■ Supplied entries:
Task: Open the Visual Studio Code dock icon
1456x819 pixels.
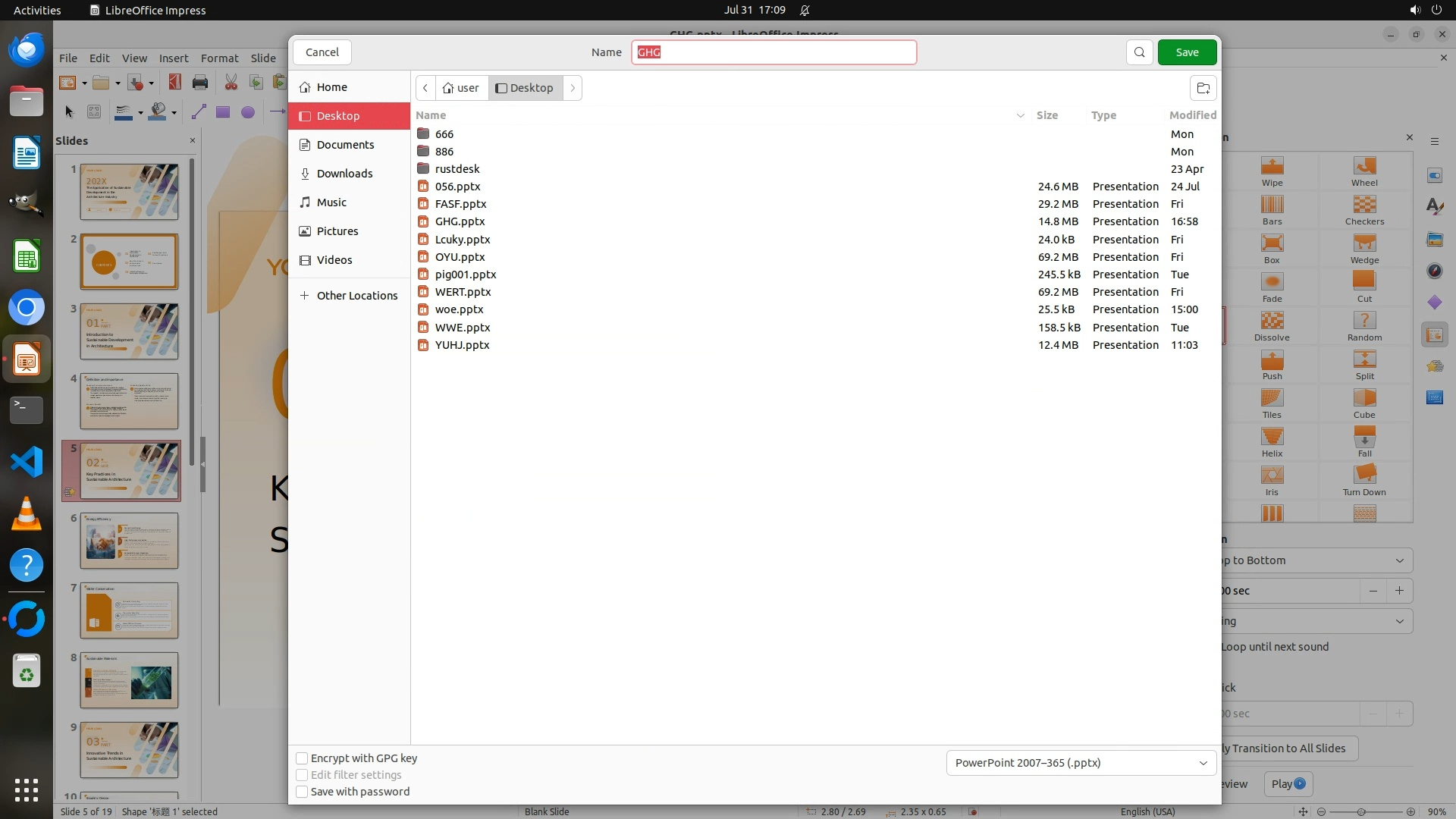Action: click(27, 462)
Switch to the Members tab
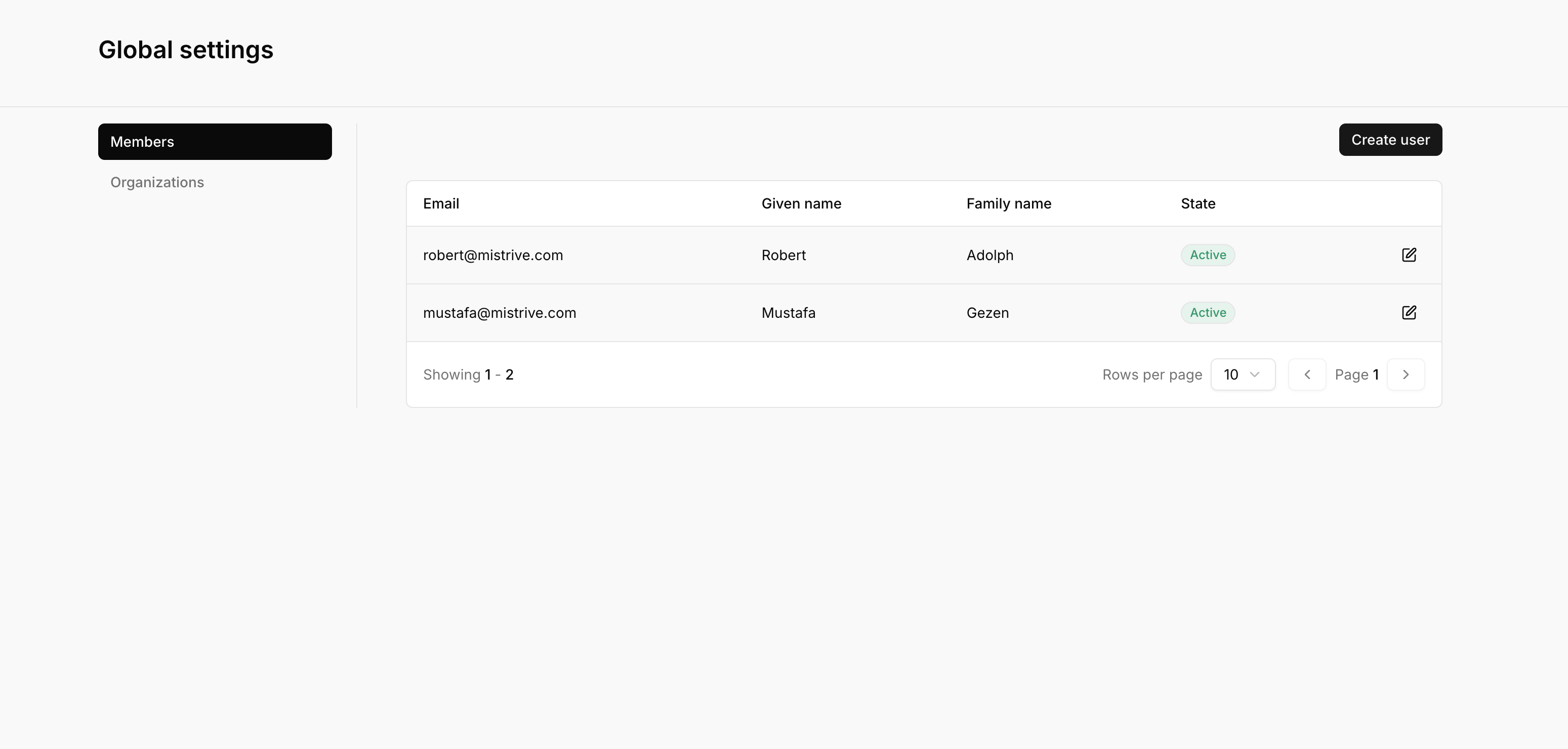The height and width of the screenshot is (749, 1568). 214,141
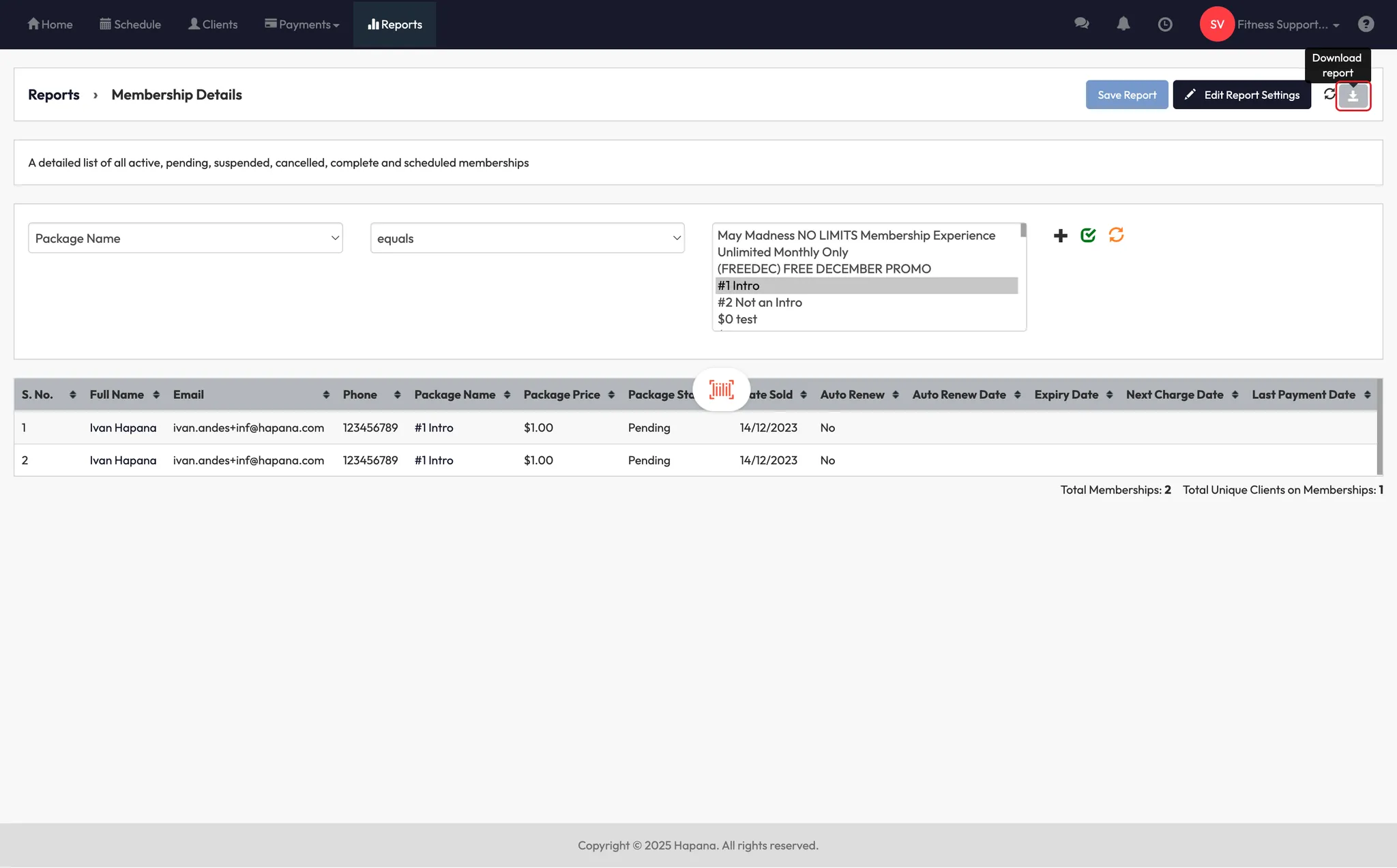Click the orange reset filter icon
The height and width of the screenshot is (868, 1397).
click(1116, 235)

■ Exercise prompt: For each record, return its text exactly and leave any picture out.

■ Exercise response:
Task: Open the Visual Studio Code dock icon
1456x819 pixels.
Action: click(27, 462)
Switch to the Members tab
The height and width of the screenshot is (749, 1568). 214,141
Click the orange reset filter icon
The height and width of the screenshot is (868, 1397).
click(1116, 235)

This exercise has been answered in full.